WORK TO COMPLETE
Exclude the pictures, then quote exactly the lines from the one holding "Task: Select Pickle_Rick-Green_1-B.stl" through the last line of the records.

(Saved entries)
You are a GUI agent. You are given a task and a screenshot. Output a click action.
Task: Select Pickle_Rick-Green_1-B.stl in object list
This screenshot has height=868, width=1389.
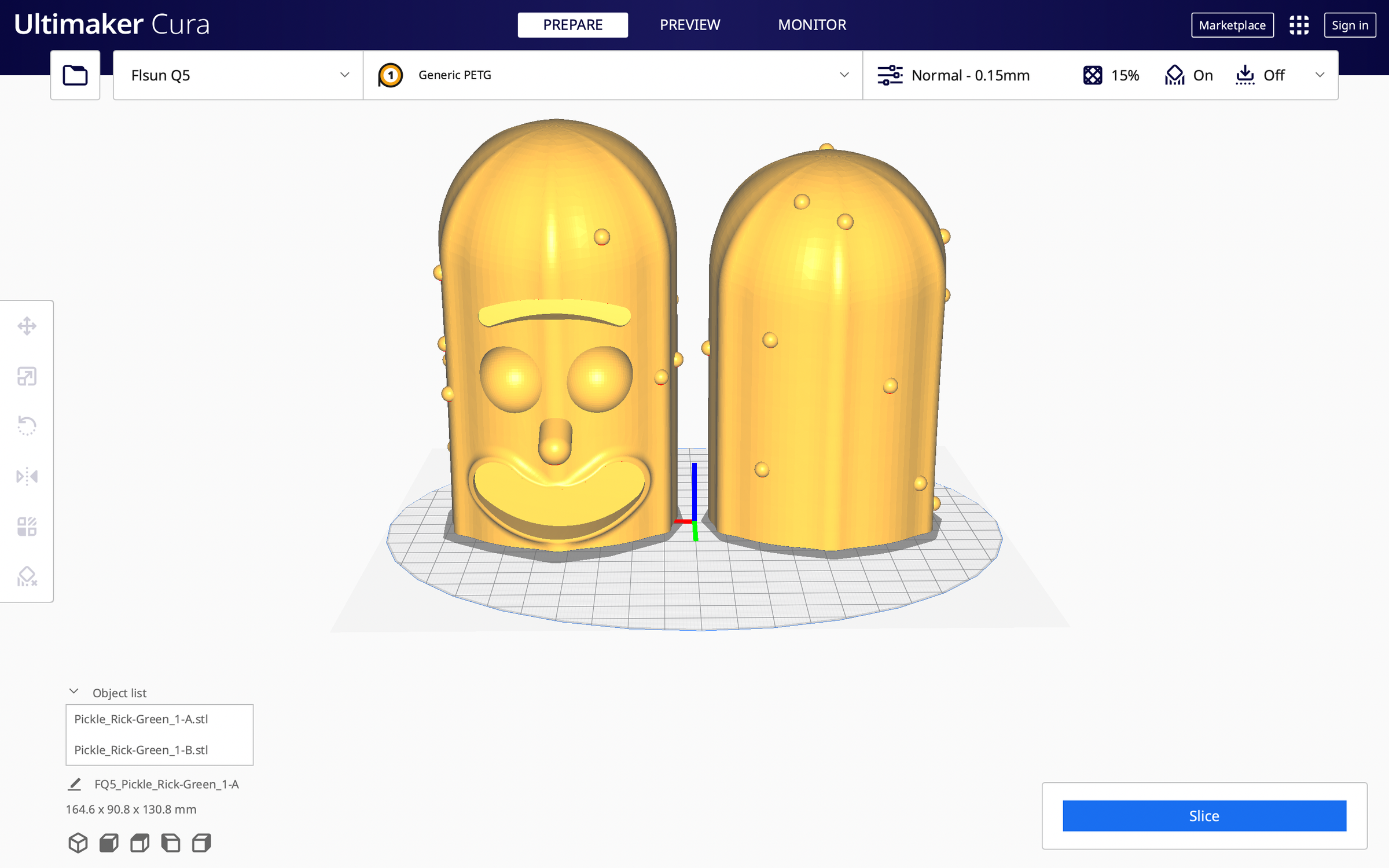(x=141, y=749)
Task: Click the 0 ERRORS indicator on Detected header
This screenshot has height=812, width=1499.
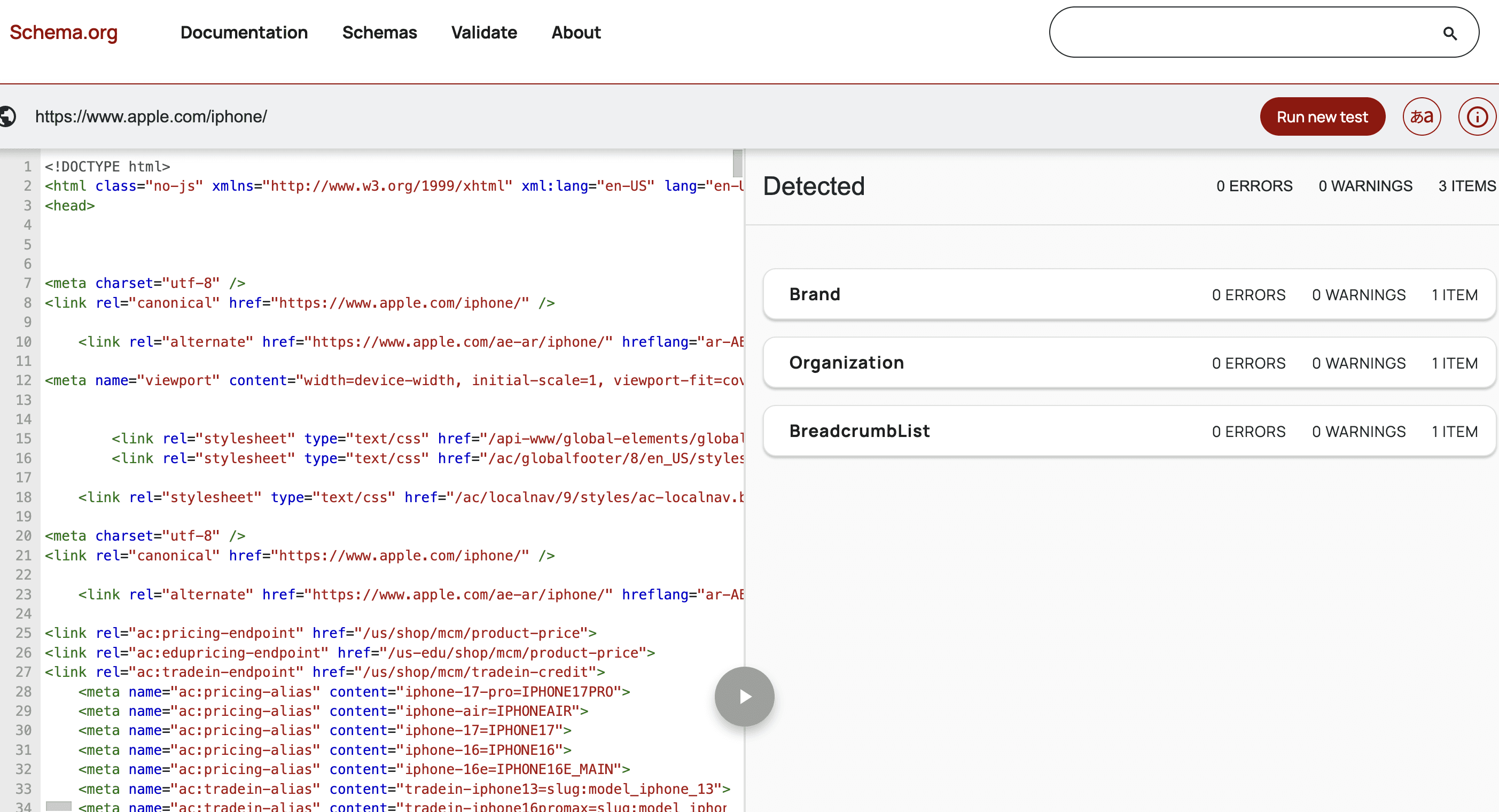Action: (x=1254, y=186)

COMPLETED EXERCISE
Task: Select Pickle_Rick-Green_1-B.stl in object list
This screenshot has height=868, width=1389.
(x=141, y=749)
Task: Click the 0 ERRORS indicator on Detected header
This screenshot has height=812, width=1499.
Action: (x=1254, y=186)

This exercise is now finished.